* [What the task requires]
Beginning with the line below that contains "Pravidlá a podmienky (28, 2507)" and ending with the line that contains "Espera Pro KDJ (25, 821)", copy every line exactly. Copy nothing else.

* [Provided data]
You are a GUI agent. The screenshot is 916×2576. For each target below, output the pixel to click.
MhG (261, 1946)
--
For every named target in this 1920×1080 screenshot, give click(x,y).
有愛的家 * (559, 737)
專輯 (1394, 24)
* * *
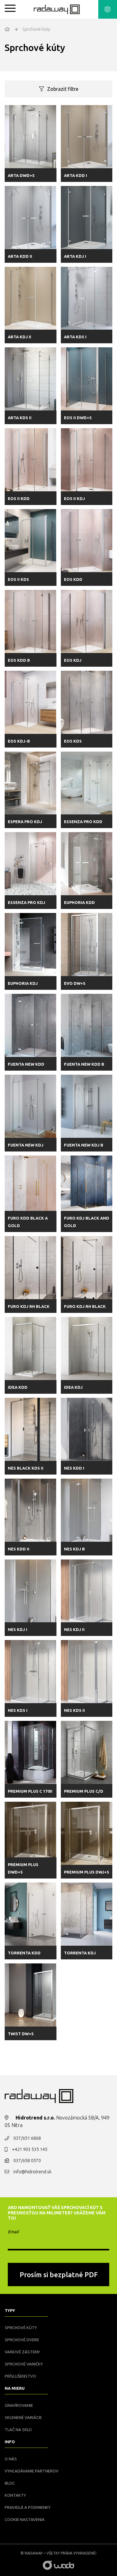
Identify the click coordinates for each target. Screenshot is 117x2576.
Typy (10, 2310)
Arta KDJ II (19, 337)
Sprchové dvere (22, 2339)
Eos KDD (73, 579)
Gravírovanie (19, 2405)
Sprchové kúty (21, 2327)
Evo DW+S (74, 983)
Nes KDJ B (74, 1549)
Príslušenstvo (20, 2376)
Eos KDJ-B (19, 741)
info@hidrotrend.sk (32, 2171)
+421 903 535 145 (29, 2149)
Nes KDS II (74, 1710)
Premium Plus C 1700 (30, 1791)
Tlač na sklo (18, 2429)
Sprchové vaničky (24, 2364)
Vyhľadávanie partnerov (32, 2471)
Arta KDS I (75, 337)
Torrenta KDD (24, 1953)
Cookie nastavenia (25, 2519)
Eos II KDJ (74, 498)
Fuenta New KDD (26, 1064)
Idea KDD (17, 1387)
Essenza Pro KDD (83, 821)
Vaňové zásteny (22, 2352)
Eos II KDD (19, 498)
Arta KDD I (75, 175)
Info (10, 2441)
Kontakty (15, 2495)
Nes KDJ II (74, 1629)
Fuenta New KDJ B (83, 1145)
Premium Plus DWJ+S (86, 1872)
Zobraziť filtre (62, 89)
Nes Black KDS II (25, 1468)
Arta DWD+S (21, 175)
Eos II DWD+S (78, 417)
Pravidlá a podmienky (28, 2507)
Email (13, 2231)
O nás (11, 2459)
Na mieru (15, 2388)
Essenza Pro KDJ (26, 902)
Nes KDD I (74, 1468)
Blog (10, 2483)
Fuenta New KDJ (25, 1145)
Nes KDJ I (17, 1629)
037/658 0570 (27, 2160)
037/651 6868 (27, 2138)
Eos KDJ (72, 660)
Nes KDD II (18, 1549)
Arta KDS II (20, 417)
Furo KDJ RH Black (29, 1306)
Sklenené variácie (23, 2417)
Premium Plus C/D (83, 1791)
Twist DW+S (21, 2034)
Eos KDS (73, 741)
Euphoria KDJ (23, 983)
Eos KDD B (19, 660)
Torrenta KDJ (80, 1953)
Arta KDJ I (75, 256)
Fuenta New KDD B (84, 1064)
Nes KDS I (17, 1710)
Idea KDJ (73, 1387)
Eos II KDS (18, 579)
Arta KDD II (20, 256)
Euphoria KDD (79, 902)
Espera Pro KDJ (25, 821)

* [Result for this exercise]
Pravidlá a podmienky (28, 2507)
Email (13, 2231)
O nás (11, 2459)
Na mieru (15, 2388)
Essenza Pro KDJ (26, 902)
Nes KDD I (74, 1468)
Blog (10, 2483)
Fuenta New KDJ (25, 1145)
Nes KDJ I (17, 1629)
037/658 0570 (27, 2160)
037/651 6868 (27, 2138)
Eos KDJ (72, 660)
Nes KDD II (18, 1549)
Arta KDS II (20, 417)
Furo KDJ RH Black (29, 1306)
Sklenené variácie (23, 2417)
Premium Plus C/D (83, 1791)
Twist DW+S (21, 2034)
Eos KDS (73, 741)
Euphoria KDJ (23, 983)
Eos KDD B (19, 660)
Torrenta KDJ (80, 1953)
Arta KDJ I (75, 256)
Fuenta New KDD B (84, 1064)
Nes KDS I (17, 1710)
Idea KDJ (73, 1387)
Eos II KDS (18, 579)
Arta KDD II (20, 256)
Euphoria KDD (79, 902)
Espera Pro KDJ (25, 821)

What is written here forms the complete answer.